__SELECTED PASSAGE__:
◆ ◆ ◆

The ancient Egyptians built crazy-ass shit that we, with all our know-how and technology, can’t figure out for the life of us. People still get on TV to make claims that they MUST have been helped by aliens because we can’t figure out their techniques, and of course no hieroglyphic instructions were left behind.

We know ancient Egyptians used papyrus for writing. I assume there’s also no food recipes (except maybe of the kind for the pharaoh to use to gain immortality in the next life – i’m talking about how they made bread or beer), common construction techniques or any of that ilk left behind on their grand monuments, even though they are riddled with hieroglyphs. But those glyphs speak of battles and sorcery and curses and all sort of crazy shit. After a while of hearing about their exploits (were they recording history or practicing sympathetic magic – what we today might call visualization of our goals?) you start to realize it sounds like learning about your own society through billboards and movie trailers. There isn’t anything of substance about the day to day life and bureaucracy in the kingdom. Running a kingdom of that size would have been a huge hassle considering what we know of the technology of the day. Very few writings on impermanent materials from before 0 C.E. are extant, and the pyramids date back 5,000 to 10,000 years.

◆ ◆ ◆

__ENTRIES SHOWN__:
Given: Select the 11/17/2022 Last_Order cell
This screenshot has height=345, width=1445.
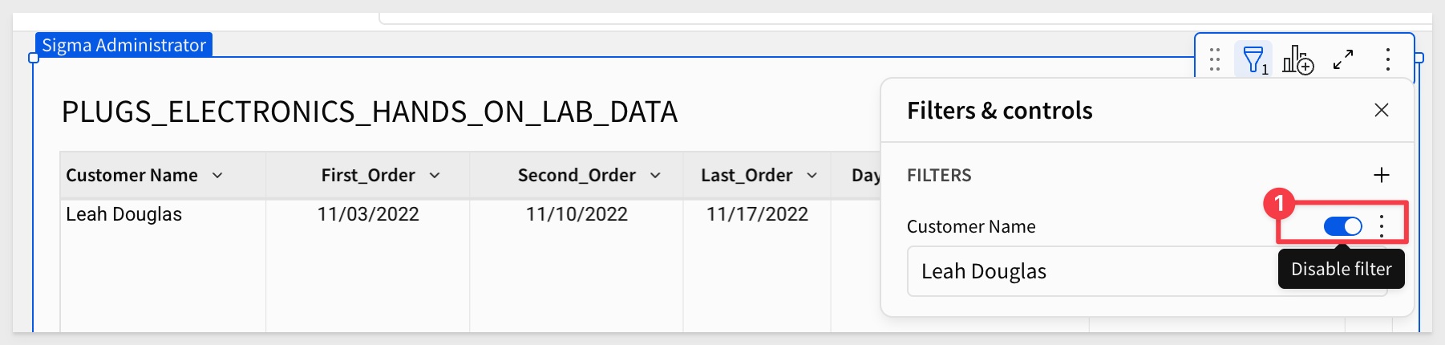Looking at the screenshot, I should click(x=757, y=214).
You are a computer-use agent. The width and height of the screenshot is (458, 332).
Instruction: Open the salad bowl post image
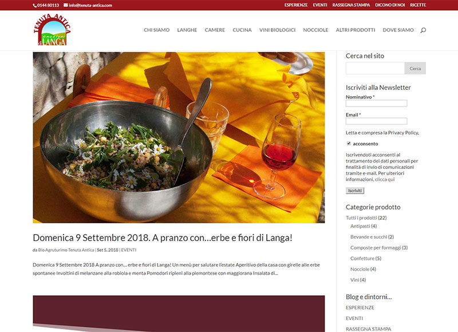pyautogui.click(x=179, y=137)
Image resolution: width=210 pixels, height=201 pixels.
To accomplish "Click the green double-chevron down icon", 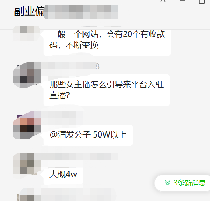I will point(167,183).
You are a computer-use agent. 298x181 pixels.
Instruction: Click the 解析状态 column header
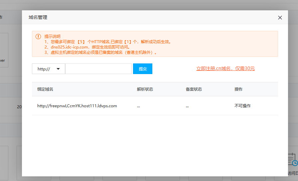click(x=145, y=89)
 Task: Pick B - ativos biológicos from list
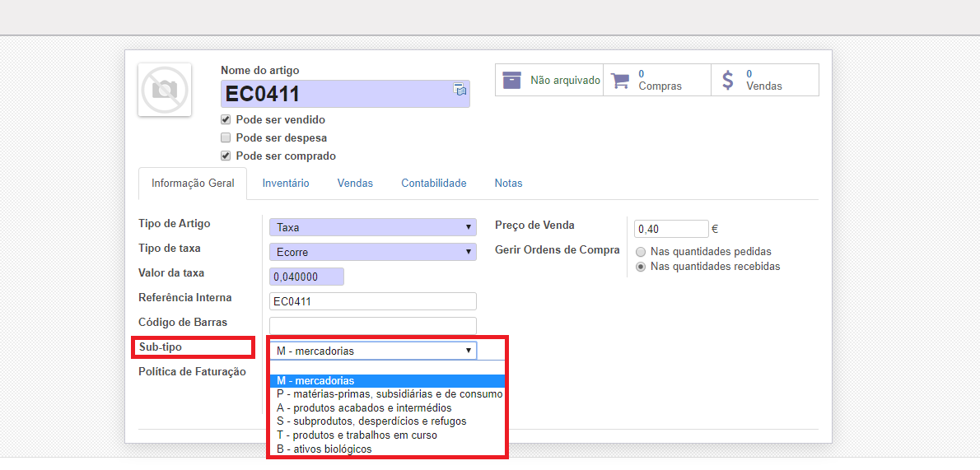[x=324, y=449]
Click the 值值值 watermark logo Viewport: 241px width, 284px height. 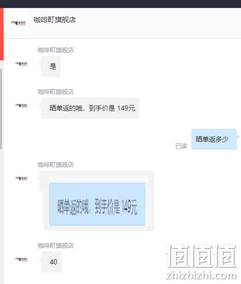tap(201, 256)
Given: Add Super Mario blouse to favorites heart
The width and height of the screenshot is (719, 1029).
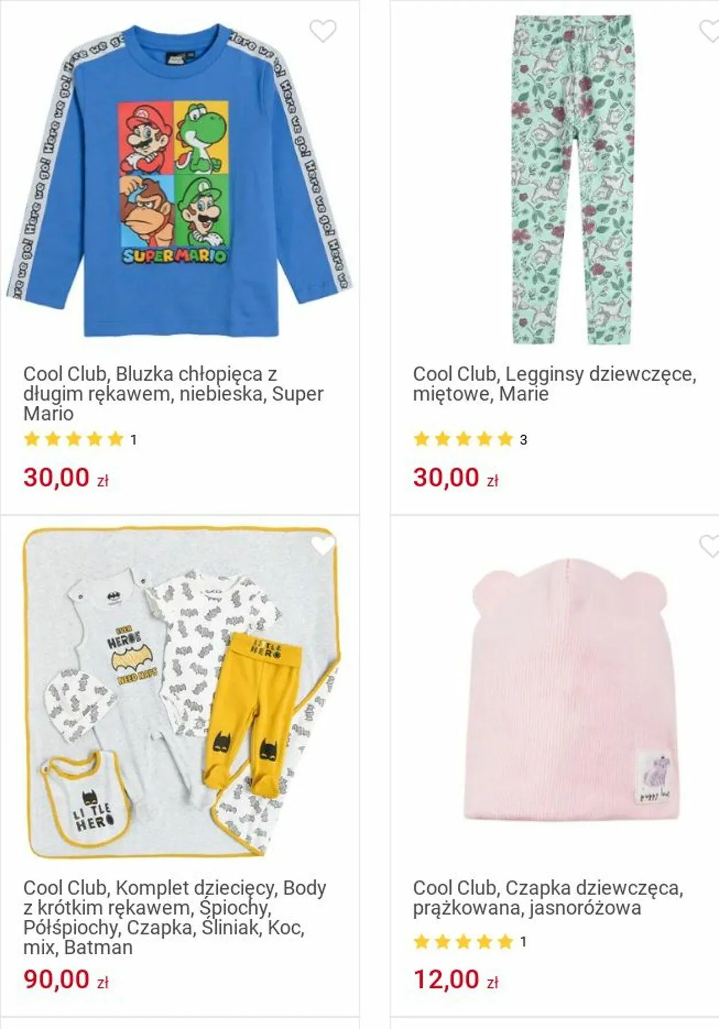Looking at the screenshot, I should coord(323,31).
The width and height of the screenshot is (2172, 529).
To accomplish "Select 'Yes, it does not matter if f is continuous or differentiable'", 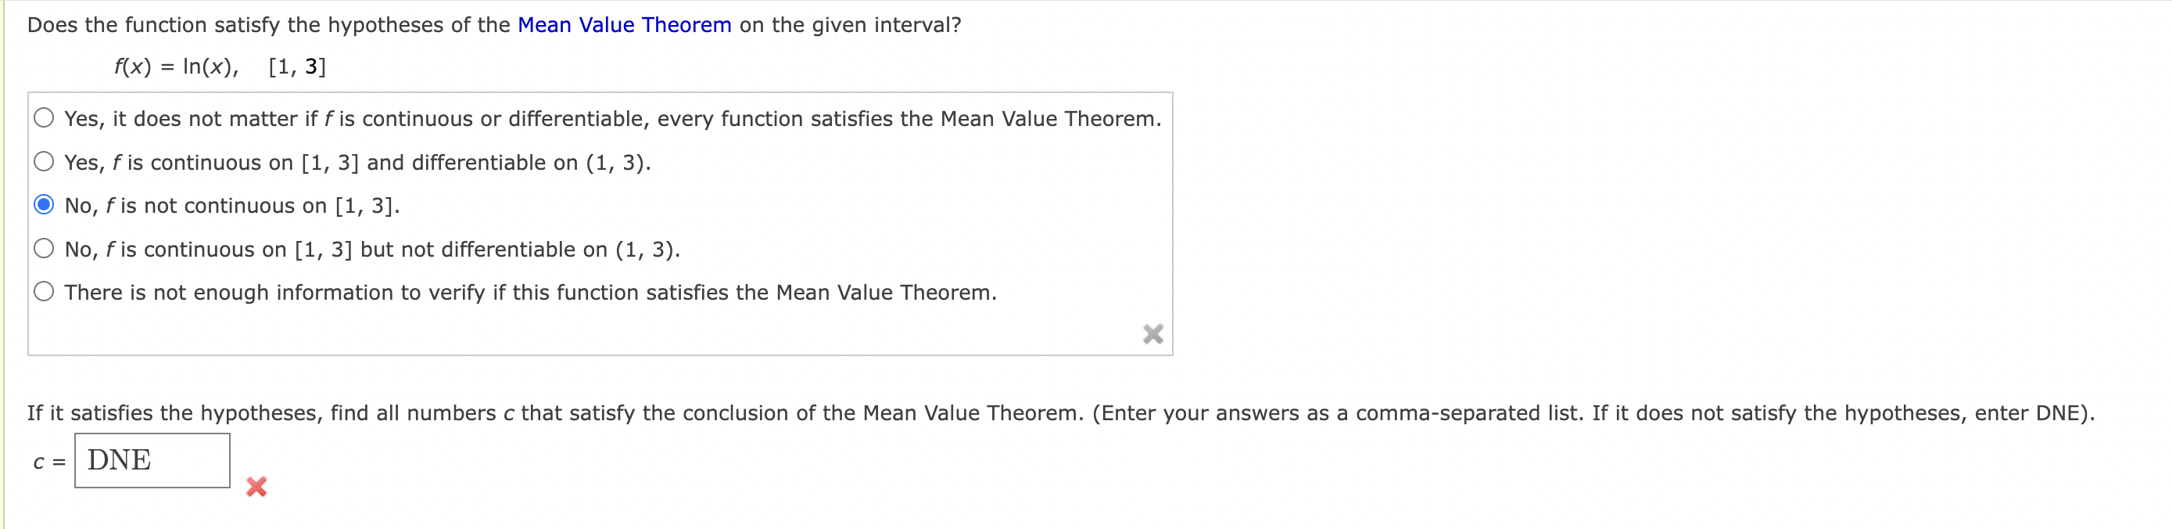I will point(45,117).
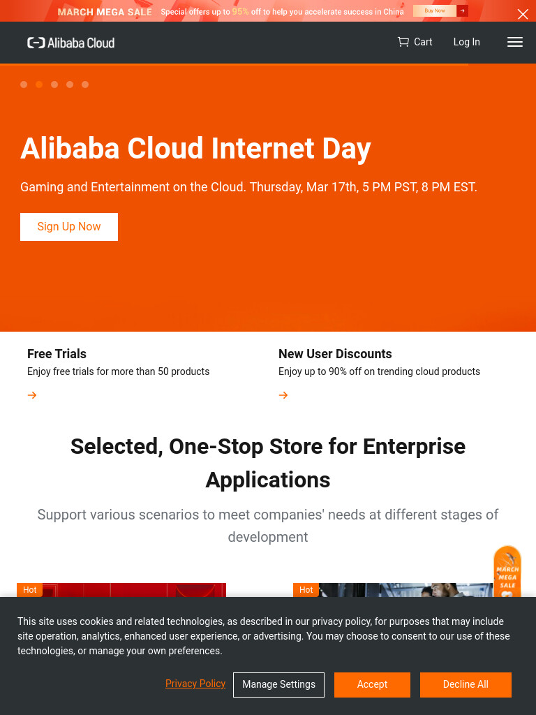Viewport: 536px width, 715px height.
Task: Open the hamburger navigation menu
Action: pos(514,42)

◆ ◆ ◆

__APPLY WHAT YOU READ__:
1. Rewrite the ancient Egyptians text between "The ancient Egyptians" and "were left behind.", inclusive, changing "aliens" to "extraterrestrials".
2. According to the ancient Egyptians text, what material did the Egyptians use for writing?
3. Pick up the ancient Egyptians text after its final sentence and keep writing.

__RESPONSES PER TASK__:
1.
The ancient Egyptians built crazy-ass shit that we, with all our know-how and technology, can’t figure out for the life of us. People still get on TV to make claims that they MUST have been helped by extraterrestrials because we can’t figure out their techniques, and of course no hieroglyphic instructions were left behind.

2. Papyrus.

3.
With things like the Kerkythea mechanism, the chroming of swords by the Chin Emperor who built the Terracotta Army, and whatever else have you being discovered on a routine enough basis, you begin to wonder just how vast and staggering an amount of knowledge has been lost throughout the years.

And there’s the issue of professionals jealously guarding their knowledge because it was ‘hard’ to attain in the first place (and by ‘hard’ to attain I mean studying everything that everyone else did before them and making some incremental advancements to that and acting king of the world), charging for access to it or not allowing access to it at all. Take the old guild system, where you had to become a slave to the guild to learn the secrets. Not much was written down for fear it could escape and then anyone could do it and their skills would be worth less than they were now. That could have been even more rampant in the ancient world, which would explain why clockwork computing was discovered in ancient Hellenic Greece and then forgotten about for hundreds of years, not to mention the violence and sacking of one another’s civilizations that happened quite often, the burning of libraries and indiscriminant killing.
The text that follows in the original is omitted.